Theatre Bubble: What was the inspiration for Darknet?
Rose Lewenstein: About three years ago director Russell Bender asked me if I wanted to write a play that explored computer hacking and cyber warfare. This was all around the time of the Snowden leaks and Dread Pirate Roberts and I started thinking about these opposing worlds of mass surveillance and total anonymity and where we as a society want to be on that spectrum.
As I started to plan and write, I became less interested in ‘warfare’ and more interested in personal choice and consent in the digital world. I wanted to create a parallel-now, or almost-tomorrow, that asked its characters – and audience – to question the relationship they have with their data. In simple terms it’s transparency versus privacy, but there’s so much in between.
“We create our own stories through the way we browse.”
TB: When it came to representing the digital world onstage, what was your process? What was the most difficult concept to envisage onstage?
RL: I guess spear-phishing emails and hacking attacks are kind of hard to envisage onstage. But play is never trying to be literal. I didn’t censor myself while I was writing and think, ‘Oh, I can’t write that, it’ll be too difficult to stage.’ It was more like, ‘How does this relate to the story and the ideas, and how can we communicate this concept to an audience?’
I wanted the experience of watching the play to somehow echo the nature of the web and the way we view online.
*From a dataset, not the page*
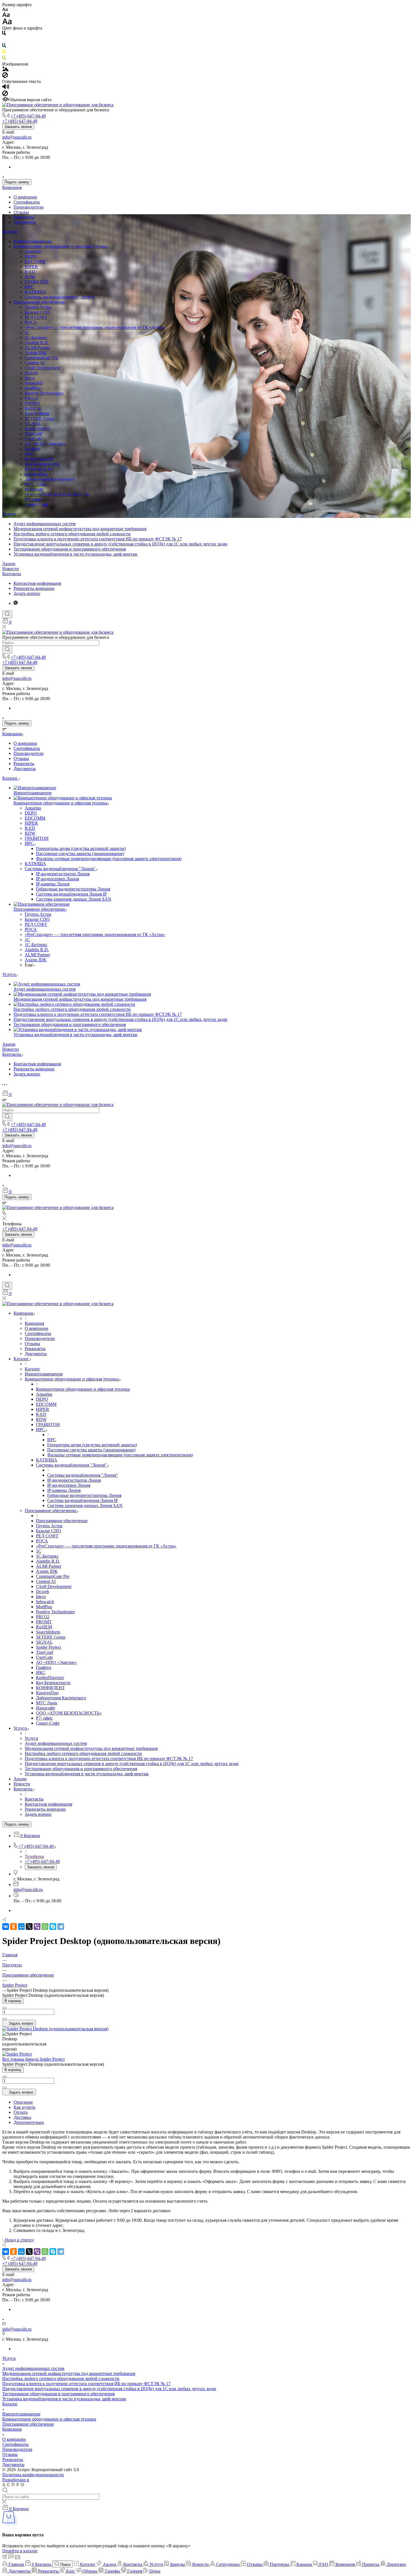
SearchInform (37, 413)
We jump between tabs, follow different links, create our own stories through the way we browse.
TB: How do you think that the theatre specifically can be a useful medium through which to interrogate our relationship with the digital world?
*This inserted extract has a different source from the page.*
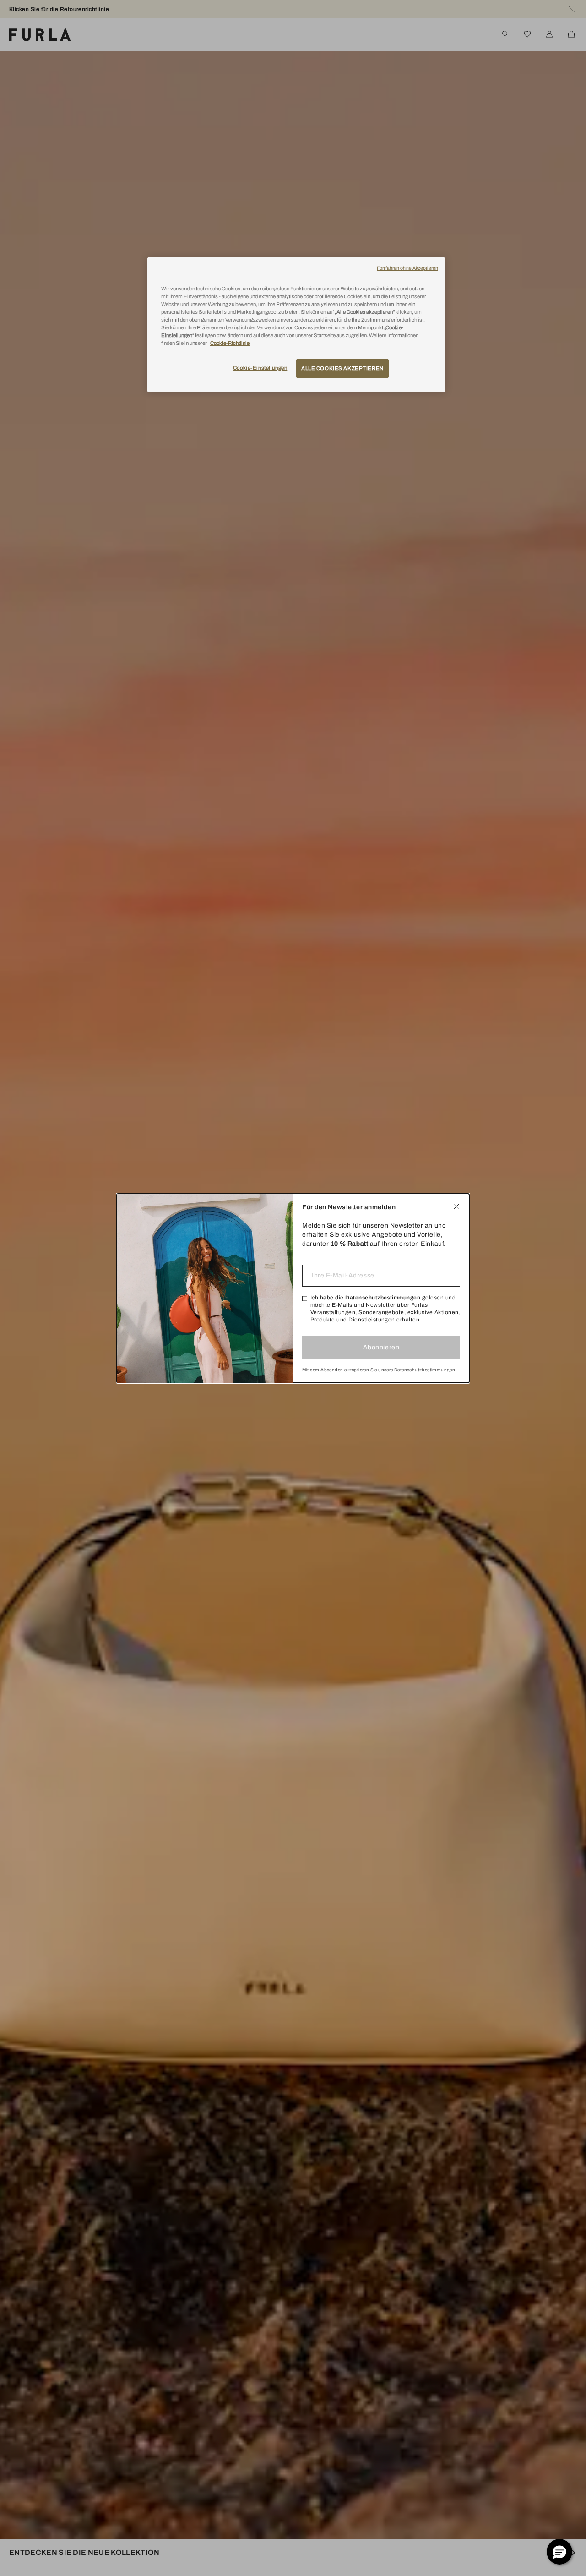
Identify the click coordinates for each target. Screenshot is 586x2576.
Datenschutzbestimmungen (382, 1297)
RL: The only way theatre can interrogate our relationship with the digital world is by embracing the live-ness that is theatre. I don’t think it works to simply try and recreate the digital world on stage. Why go to the theatre to watch a simplistic and diluted version of something you can experience via your screen?
We spend more and more time online, so naturally theatre wants to respond to that. But I think we’ll reach a stage where we’re not separating ‘internet plays’ from ‘real-life plays’ – whichever spaces we inhabit, theatre is a way of trying to work out why humans do the things they do.
TB: This is your third collaboration with director Russell Bender. How does this collaboration affect your writing process?
RL: Every project is a bit different, but our process usually starts with a big idea and then it’s about casting the research net very wide before I boil it all down and make a story. Russell and I work in such a way that the content and form is developed almost simultaneously, so he’ll workshop material from early drafts and begin coming up with a visual language for the staging. In terms of my own process, while I’m writing I’m writing, but the journey as a whole is a lot more interdisciplinary than my other work.
“If you’re reading this online, then you’re part of the conversation about data and internet privacy.”
TB: Who or what else was influential on the development of Darknet?
RL: Loads of people. We spoke to academics, security experts, journalists, hackers, government agencies – people were so generous with their time and seemed genuinely excited that we were trying to tackle these subjects as theatre makers. To name a few, I was really inspired by Jamie Bartlett and his book The Dark Net, Thomas Rid and his book Cyber War Will Not Take Place, and also tech journalist Geoff White and ethical hacker Glenn Wilkinson and their performance The Secret Life of Your Mobile Phone.
I spent a lot of time on Tor, sometimes delving into the murkier parts of the internet. It felt important to do that. It also felt important not to get too hung up on how stuff works technically. You don’t need to be a tech wiz to engage with the ideas in the play – it’s a story about humans, not computers.
TB: Why should we come and see the show?
RL: Because the stuff it’s looking at directly relates to you. Unless you don’t have a phone or computer (I’m guessing you do if you’re reading this online) then you’re part of the conversation about data and internet privacy. I’m making it sound quite serious, but there’ll be lots of lols.
Darknet is being performed at the Southwark Playhouse from the 14 April to 7 May. Read more about the show and buy tickets here.
Rose Lewenstein has been a member of the Royal Court Young Writers Programme and their subsequent groups, including the 2012 Supergroup. Her first play Ain’t No Law Against Fish ‘N’ Chips received a staged reading at the Royal Court Young Writers Festival. Her other credits include Now This Is Not The End (Arcola Theatre), Game Of Life (Yard Theatre), Only Human (Theatre 503),Entries On Love (Rich Mix). Her latest play Psychoslut was featured in the Women@RADA season. She recently took part in film London’s Microwave scheme and is co-writing a new feature film. In addition to her work as a writer, Lewenstein has led playwriting workshops for the National Theatre, Central School of Speech and Drama and East 15 Acting School. She is published by Nick Hern Books.